== WHAT THE EXERCISE ASKS ==
Copy the material word for word, starting with its first line and continuing through the line that contains "Looking at the screenshot, I should 666,390.".

Material on locating words and elements
┌────────
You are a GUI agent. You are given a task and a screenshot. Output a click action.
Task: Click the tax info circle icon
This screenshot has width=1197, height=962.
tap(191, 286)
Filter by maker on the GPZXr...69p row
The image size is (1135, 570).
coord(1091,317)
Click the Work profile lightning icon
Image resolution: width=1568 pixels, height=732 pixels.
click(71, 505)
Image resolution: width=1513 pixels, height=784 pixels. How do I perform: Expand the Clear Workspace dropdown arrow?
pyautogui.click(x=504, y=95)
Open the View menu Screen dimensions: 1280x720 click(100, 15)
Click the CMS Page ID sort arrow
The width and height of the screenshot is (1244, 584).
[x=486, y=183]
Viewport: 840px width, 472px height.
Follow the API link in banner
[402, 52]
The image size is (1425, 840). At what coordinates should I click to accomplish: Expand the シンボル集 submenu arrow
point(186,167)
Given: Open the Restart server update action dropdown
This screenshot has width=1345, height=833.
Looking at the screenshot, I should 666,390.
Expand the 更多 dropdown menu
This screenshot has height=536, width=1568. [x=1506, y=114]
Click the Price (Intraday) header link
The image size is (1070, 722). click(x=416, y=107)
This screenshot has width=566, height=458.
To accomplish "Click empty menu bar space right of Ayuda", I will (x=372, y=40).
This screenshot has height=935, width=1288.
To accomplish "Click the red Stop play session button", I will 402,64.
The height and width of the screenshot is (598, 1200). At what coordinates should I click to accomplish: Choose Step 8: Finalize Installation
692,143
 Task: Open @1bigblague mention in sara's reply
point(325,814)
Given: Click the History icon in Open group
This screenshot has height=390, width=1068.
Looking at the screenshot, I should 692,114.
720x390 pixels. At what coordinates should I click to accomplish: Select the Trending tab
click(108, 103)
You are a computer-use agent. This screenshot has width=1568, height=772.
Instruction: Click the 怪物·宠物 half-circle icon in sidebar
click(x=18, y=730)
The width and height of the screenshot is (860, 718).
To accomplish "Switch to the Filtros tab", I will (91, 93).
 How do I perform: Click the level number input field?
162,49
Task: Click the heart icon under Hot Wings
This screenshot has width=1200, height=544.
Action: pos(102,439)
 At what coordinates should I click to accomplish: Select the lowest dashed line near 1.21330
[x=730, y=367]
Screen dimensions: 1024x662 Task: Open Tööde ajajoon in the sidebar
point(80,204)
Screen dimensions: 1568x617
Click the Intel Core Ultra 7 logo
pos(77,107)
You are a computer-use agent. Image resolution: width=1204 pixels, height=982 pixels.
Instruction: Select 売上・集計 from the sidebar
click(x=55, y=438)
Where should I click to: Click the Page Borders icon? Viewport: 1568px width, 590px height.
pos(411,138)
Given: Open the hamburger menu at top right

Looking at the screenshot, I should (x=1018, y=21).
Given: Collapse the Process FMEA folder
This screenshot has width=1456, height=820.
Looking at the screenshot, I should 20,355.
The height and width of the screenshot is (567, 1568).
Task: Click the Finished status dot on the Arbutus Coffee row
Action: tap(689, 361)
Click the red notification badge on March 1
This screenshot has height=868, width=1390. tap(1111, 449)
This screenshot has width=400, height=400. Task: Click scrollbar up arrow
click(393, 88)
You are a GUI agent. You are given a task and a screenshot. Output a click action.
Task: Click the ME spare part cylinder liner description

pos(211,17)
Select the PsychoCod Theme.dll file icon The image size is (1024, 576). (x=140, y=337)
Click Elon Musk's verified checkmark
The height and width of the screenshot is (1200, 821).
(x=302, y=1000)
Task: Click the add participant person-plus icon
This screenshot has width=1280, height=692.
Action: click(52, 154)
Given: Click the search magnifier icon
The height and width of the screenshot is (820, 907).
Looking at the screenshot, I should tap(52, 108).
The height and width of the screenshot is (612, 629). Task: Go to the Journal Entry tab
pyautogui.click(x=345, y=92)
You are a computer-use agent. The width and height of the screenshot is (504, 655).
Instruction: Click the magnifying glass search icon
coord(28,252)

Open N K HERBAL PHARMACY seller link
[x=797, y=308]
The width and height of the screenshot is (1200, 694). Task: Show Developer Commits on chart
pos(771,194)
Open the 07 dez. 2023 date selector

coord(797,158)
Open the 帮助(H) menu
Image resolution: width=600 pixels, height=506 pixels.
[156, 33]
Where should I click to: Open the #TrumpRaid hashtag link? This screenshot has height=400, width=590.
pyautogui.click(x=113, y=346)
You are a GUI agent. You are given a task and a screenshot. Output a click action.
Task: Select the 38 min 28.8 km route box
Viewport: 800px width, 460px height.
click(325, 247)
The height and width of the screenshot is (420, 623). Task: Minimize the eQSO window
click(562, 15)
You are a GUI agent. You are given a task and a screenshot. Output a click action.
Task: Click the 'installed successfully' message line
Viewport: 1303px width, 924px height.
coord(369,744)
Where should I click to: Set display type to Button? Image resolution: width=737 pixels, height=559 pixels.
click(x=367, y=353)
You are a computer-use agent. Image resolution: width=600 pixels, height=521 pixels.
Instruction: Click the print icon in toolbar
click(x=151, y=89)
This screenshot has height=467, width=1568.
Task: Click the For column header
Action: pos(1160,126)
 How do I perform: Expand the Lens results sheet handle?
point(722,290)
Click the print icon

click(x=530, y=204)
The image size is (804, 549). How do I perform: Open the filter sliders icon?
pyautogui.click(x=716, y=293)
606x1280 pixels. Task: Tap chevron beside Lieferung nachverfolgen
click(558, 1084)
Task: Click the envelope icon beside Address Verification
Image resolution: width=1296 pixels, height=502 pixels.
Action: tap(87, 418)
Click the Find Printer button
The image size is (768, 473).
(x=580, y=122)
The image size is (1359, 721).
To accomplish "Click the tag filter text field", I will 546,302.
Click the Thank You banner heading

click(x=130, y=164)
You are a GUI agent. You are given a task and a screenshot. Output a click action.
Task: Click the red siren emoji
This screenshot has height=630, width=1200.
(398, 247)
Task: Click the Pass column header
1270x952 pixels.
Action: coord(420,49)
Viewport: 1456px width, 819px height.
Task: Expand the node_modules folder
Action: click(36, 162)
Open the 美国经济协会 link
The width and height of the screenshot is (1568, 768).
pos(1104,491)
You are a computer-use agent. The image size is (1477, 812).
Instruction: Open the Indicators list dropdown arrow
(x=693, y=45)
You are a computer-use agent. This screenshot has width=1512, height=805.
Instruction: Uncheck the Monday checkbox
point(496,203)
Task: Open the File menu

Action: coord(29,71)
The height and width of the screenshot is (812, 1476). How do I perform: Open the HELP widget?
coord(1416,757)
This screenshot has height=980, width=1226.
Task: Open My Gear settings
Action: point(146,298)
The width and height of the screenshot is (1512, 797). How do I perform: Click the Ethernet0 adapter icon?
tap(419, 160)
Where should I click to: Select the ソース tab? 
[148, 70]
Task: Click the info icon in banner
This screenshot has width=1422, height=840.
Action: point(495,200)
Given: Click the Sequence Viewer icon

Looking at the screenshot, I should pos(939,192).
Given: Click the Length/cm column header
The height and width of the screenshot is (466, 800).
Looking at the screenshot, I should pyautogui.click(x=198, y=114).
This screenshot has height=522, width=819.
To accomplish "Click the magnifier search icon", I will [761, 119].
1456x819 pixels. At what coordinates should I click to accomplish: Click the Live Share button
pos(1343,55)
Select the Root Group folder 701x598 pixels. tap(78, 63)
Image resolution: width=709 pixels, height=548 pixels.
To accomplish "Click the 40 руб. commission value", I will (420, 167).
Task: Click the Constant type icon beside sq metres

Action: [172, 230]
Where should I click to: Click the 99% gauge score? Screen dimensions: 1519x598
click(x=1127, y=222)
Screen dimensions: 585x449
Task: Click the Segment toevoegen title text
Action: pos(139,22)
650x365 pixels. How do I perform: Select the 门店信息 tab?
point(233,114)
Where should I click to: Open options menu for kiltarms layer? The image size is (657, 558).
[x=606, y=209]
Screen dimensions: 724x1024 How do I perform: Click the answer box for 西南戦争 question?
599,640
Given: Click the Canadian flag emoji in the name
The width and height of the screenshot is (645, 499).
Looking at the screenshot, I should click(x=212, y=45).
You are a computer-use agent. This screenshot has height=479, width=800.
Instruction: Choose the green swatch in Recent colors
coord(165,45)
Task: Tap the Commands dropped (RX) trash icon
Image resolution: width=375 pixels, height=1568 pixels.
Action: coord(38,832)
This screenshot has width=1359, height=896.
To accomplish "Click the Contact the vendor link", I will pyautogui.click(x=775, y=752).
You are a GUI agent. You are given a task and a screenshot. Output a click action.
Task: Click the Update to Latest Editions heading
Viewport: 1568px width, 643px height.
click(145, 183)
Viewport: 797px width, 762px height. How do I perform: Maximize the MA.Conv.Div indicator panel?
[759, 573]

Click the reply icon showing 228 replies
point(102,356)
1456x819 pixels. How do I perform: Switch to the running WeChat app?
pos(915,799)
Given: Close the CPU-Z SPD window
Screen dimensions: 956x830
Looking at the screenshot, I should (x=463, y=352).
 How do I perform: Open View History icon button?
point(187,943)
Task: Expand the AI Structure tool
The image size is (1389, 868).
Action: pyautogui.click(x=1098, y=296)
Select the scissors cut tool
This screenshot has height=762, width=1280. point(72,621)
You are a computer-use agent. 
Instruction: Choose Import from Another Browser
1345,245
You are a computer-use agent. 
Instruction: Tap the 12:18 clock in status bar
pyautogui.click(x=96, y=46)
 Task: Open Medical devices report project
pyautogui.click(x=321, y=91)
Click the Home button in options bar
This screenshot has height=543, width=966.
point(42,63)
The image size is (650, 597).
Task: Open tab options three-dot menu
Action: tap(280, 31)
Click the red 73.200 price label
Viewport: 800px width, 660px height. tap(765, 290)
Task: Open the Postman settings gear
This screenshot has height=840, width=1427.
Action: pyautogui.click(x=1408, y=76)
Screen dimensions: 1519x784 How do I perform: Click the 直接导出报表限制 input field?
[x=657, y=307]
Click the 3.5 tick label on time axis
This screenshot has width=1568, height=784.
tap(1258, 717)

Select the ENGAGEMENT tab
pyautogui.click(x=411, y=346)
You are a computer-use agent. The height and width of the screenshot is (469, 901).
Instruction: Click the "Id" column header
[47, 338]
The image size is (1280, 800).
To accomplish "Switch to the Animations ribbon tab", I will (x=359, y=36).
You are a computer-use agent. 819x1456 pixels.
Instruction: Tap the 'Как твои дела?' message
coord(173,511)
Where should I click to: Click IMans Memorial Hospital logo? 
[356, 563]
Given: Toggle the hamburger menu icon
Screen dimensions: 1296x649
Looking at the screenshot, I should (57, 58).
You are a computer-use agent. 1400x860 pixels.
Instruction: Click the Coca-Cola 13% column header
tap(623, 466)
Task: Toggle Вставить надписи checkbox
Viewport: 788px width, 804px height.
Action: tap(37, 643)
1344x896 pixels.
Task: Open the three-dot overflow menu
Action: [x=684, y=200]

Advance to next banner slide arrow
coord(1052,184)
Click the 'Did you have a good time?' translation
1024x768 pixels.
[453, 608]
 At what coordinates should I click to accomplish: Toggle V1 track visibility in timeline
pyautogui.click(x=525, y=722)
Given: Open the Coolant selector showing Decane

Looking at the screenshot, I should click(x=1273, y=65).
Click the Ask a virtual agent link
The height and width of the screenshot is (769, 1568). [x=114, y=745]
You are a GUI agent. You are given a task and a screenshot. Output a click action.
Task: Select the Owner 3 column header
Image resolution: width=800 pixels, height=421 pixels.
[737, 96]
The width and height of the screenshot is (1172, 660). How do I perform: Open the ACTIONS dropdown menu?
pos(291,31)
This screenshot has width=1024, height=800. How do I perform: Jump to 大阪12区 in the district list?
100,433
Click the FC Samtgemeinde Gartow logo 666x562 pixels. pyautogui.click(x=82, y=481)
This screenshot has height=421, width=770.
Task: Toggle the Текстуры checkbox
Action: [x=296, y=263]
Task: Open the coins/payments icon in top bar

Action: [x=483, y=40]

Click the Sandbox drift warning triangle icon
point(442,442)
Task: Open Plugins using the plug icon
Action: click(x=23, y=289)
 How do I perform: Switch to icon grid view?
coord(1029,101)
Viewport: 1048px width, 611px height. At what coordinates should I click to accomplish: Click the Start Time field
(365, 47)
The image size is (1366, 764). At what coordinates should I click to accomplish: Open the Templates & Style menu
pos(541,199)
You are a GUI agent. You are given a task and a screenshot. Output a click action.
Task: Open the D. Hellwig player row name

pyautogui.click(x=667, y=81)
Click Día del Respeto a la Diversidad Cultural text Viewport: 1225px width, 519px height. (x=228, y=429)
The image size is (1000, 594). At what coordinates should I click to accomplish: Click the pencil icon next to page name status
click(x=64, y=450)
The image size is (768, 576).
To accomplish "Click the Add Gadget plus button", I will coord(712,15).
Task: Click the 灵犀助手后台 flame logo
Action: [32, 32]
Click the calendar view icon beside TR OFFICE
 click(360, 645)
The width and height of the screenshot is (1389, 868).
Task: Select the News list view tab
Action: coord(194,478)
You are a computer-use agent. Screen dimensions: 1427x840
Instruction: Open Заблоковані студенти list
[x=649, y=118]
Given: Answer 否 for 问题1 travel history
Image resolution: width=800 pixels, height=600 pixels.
└────────
== RESPONSE TO THIS EXERCISE ==
You are a GUI agent. You are given a task and a screenshot. Output a click action.
Task: Click the tax info circle icon
This screenshot has width=1197, height=962.
tap(191, 286)
Filter by maker on the GPZXr...69p row
The image size is (1135, 570).
coord(1091,317)
Click the Work profile lightning icon
Image resolution: width=1568 pixels, height=732 pixels.
click(71, 505)
Image resolution: width=1513 pixels, height=784 pixels. How do I perform: Expand the Clear Workspace dropdown arrow?
pyautogui.click(x=504, y=95)
Open the View menu Screen dimensions: 1280x720 click(100, 15)
Click the CMS Page ID sort arrow
The width and height of the screenshot is (1244, 584).
[x=486, y=183]
Viewport: 840px width, 472px height.
Follow the API link in banner
[402, 52]
The image size is (1425, 840). At what coordinates should I click to accomplish: Expand the シンボル集 submenu arrow
point(186,167)
Given: Open the Restart server update action dropdown
This screenshot has width=1345, height=833.
Looking at the screenshot, I should 666,390.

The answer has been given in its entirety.